Workers in Leicester were pushed to work in unsafe conditions for less than the minimum wage during the pandemic.
One textile worker told the BBC he had worked throughout the lockdown, sometimes sitting 80 centimetres away from other workers who didn’t wear masks.
He said up to 40 people could touch a single garment. “There is a big problem, a very big problem, with the factories,” he said. “I worked through the last quarantine. I felt bad—it was a lockdown and everyone should stay at home.
“I carried on working because I have three children, a wife and parents to support in Afghanistan. I put my life at risk to support them.”
He “blamed the government” for failing to protect workers’ conditions.
Another worker said he got around £6 an hour in the factories. “If the government made sure everyone got enough money to survive during the pandemic, no one would come into the factories,” he said.
“But I was worried about food, about living. I think my story is very typical.”
And another man said his aunt had died after returning to work in a factory and contracting the virus within five days.
Fashion brand Quiz said one of its Leicester-based suppliers is likely to have used a subcontractor alleged to have breached the national living wage.
A reporter for the Times newspaper went undercover at one of the factories. She said bosses told her she had to work unpaid for two days before getting a job that would pay between £3 and £4 an hour. The living wage is £8.72 for people over 25 years old.
Disgracefully Tory home secretary Priti Patel has tried to blame “political correctness” for the dire working conditions.
She claimed “cultural sensitivities” stopped police and government agencies from tackling it, because they feared being called racist.
She compared the situation with the child sexual exploitation scandal in Rotherham, South Yorkshire.
Fear of being called racist did not cause police indifference to abuse in Rotherham, nor has it caused sweatshop conditions in Leicester.

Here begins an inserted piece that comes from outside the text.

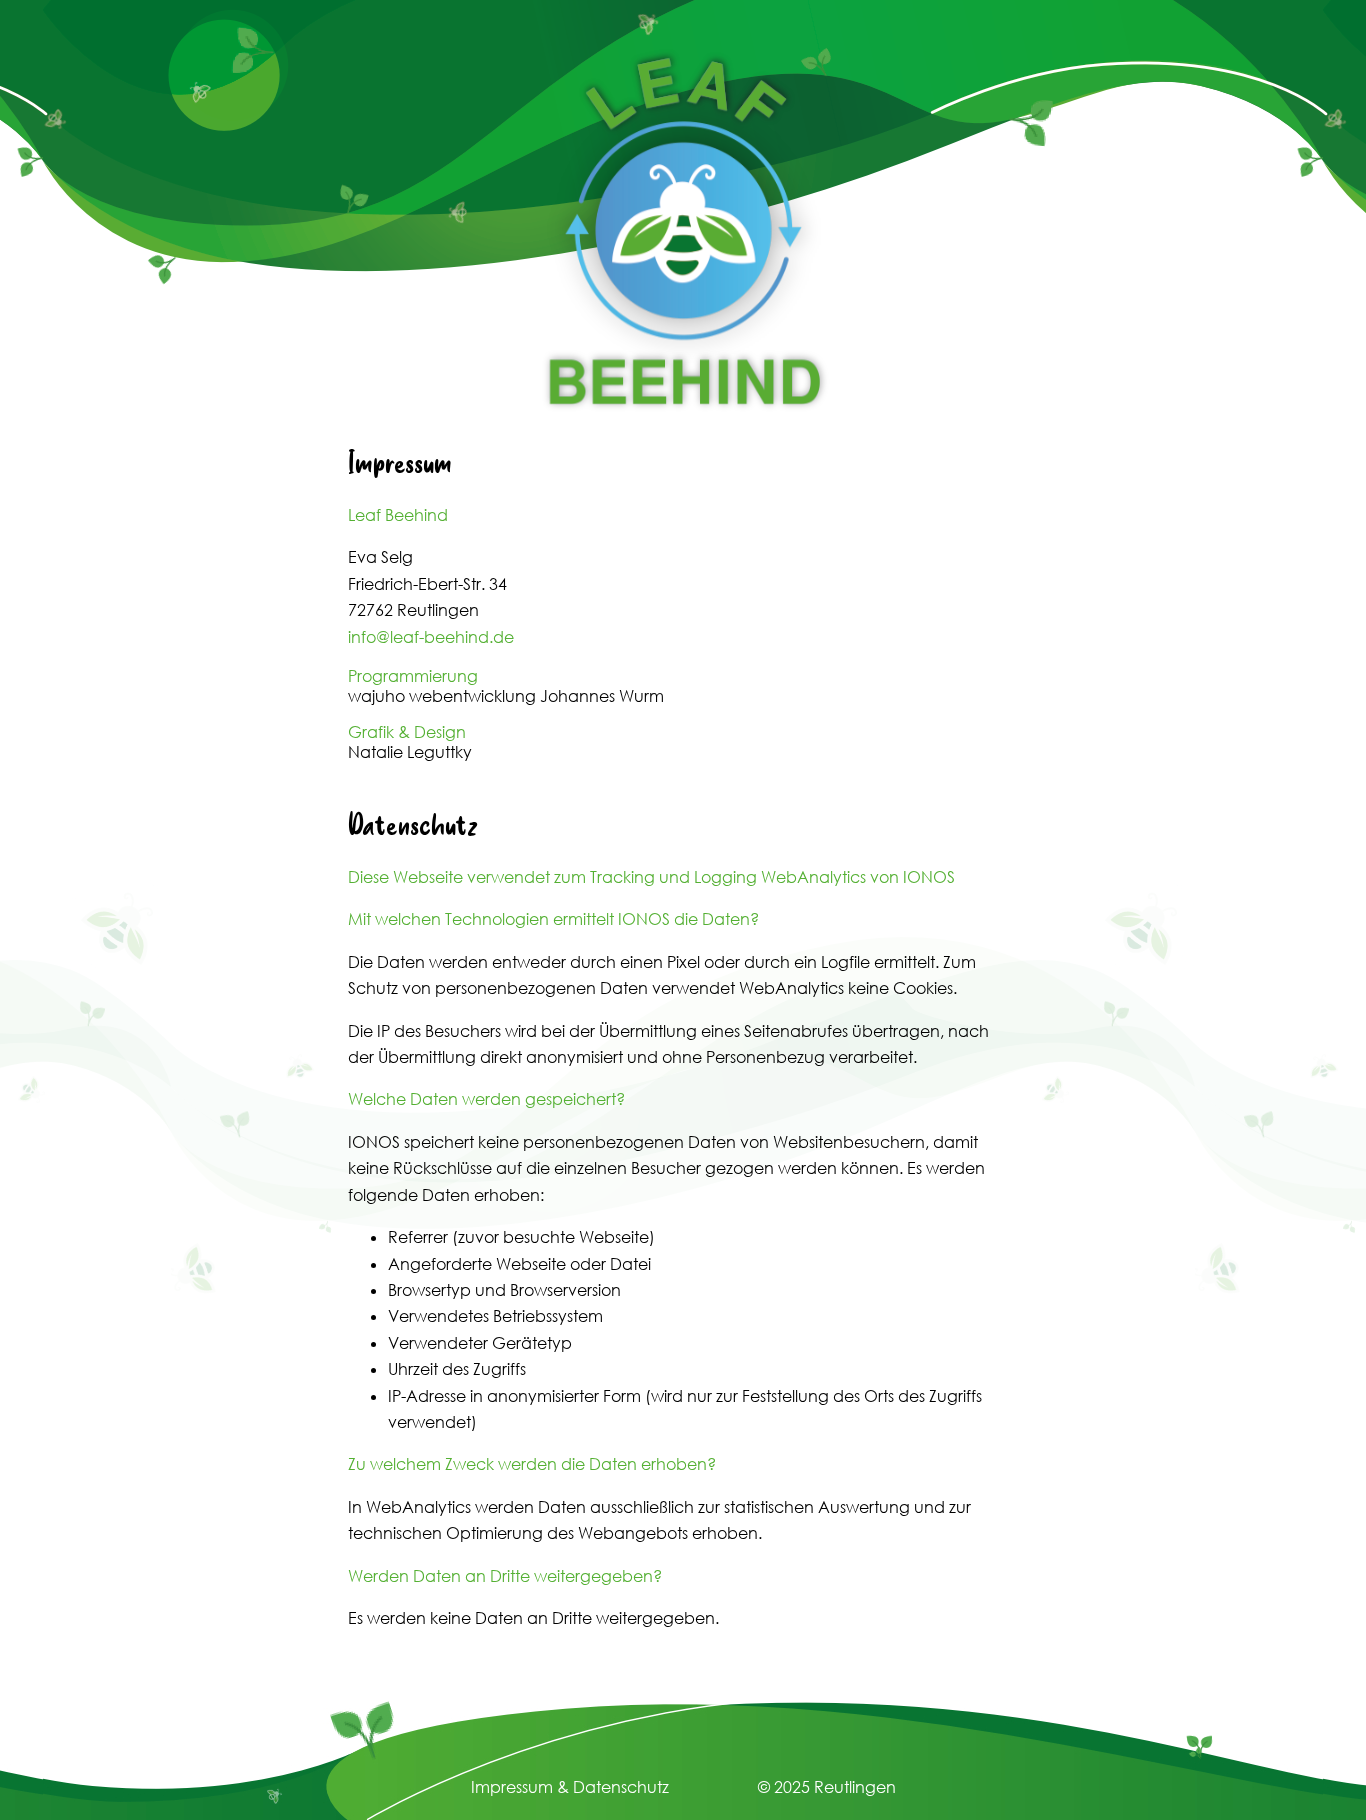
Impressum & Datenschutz (570, 1787)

The real problem in both cases is that working class people aren’t seen as worth protecting.
The terrible conditions in Leicester’s textile factories have been known about—and raised in parliamentary reports—for years. The Tories refuse to act because they back bosses against workers.
Farm outbreak shows the danger of unsafe workplaces
Some 73 workers at a Herefordshire farm, run by AS Green and Co, tested positive for Covid-19 last week.
The 200-strong workforce has been quarantined on the farm.
Workers stay in mobile homes based on the farm during the harvesting season. Authorities said the entire workforce is now being treated as “one extended bubble”.
A statement from Herefordshire Council and Public Health England said workers began showing symptoms in the week beginning 6 July.
It’s the latest example of how workplaces can become breeding grounds for the virus.